A distinct advantage of the Si3 is the single chassis construction which includes all input and output connections and the power supply – so it can literally drop in and replace an existing analog desk as almost certainly no additional cabling would be required to install it. This compact footprint desk can directly handle 64 mono inputs, four stereo inputs and has full connectivity for all 35 output busses (24 Aux/Group, eight Matrix and Left/Right/Centre mix buses), something you don’t find often on digital consoles at the price level of the Si3. Add to this four Lexicon® effects processors, 12 VCA groups, eight Mute groups and bar graph metering for all 35 bus outputs and you begin to see what a package the Si3 is.
So what about the operating surface, is it easy to use? The obvious lack of what is now standard fare on most digital consoles, a large central screen, brings hope that cumbersome centralized channel operation is a thing of the past, and indeed when you look at the controls in detail you see it may well be. Although the Si3 does have a small central touch screen, it is really there for console management, cue-lists, labelling etc. All the normal day-to-day mixing operations are carried out adjacent to the channel faders continuing Soundcraft and Studer’s philosophy of ‘where you look is where you control.’ An amazingly crisp and bright OLED display clearly shows important channel data for every fader on the desk, while in the centre section, OLEDs provide the same for the output faders.

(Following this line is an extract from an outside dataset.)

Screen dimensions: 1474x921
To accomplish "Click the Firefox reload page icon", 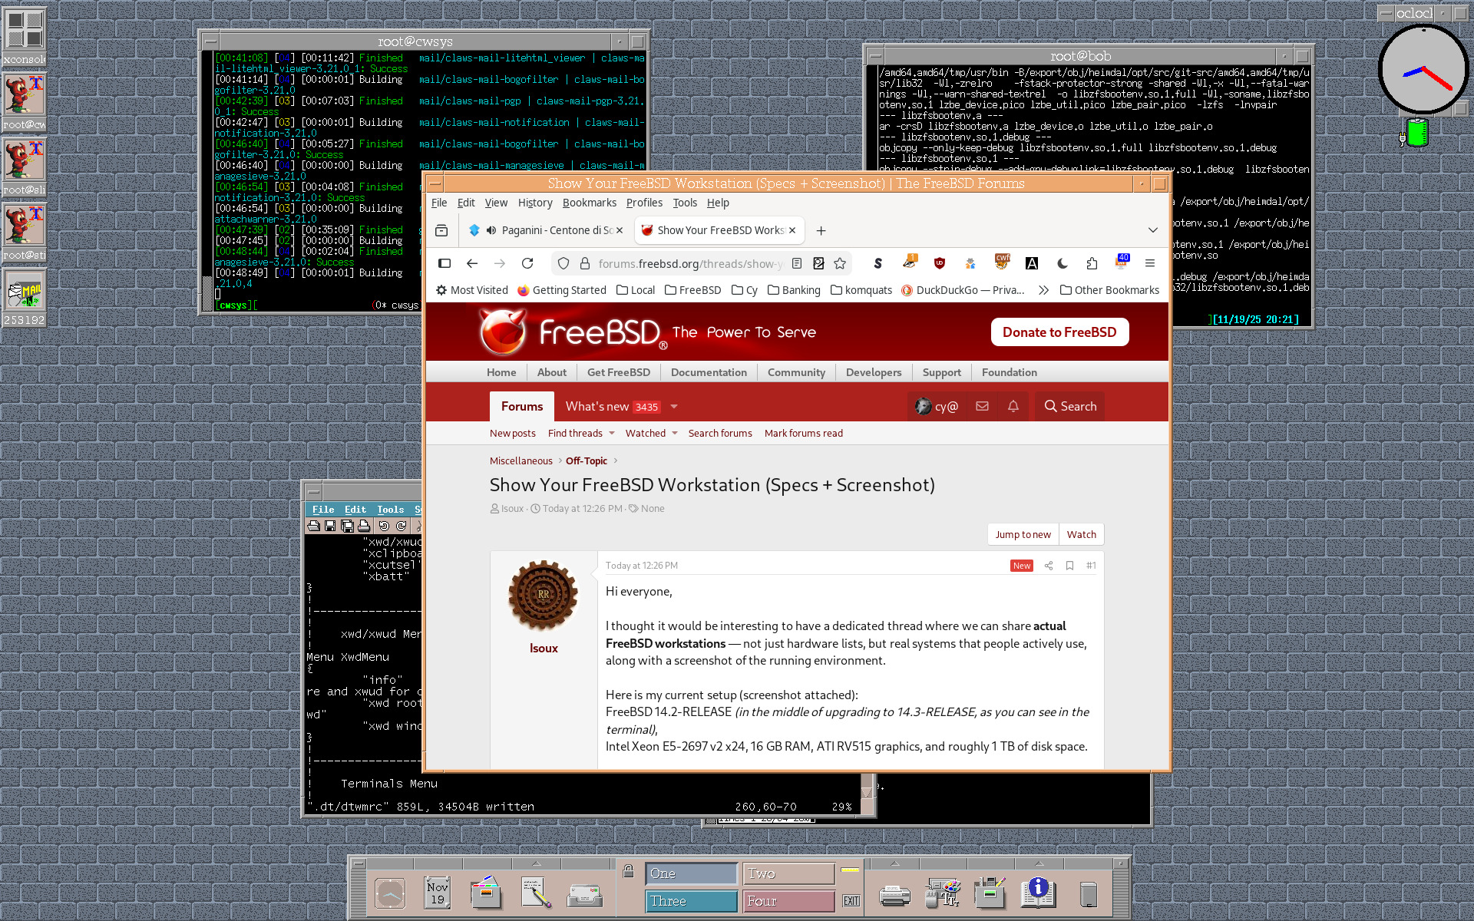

Under the hood of the Si3 is an array of new technology, most notably EMMA, a single-board digital mixing console with an embedded operating system. This compact pcb holds not only the processing and DSP to run the mixer with its EQ and dynamics, but also four Lexicon AudioDNA chips to provide the Si3 with arguably the best effects available in the pro audio world. The team of developers at Soundcraft was responsible for the entire development and coding of this new mixing core which is also the base core of further new console designs already in development.
But how does it sound? Needless to say with the wealth of experience in digital platform development that Studer and Soundcraft have with the Vista and Soundcraft Vi Series, the Si3 has inherited the same sound quality pedigree, and coupled with company founder Graham Blyth’s talents in mic pre-amp design and the extensive development of the integral dynamics and gates and Lexicon FX, sound quality is a given.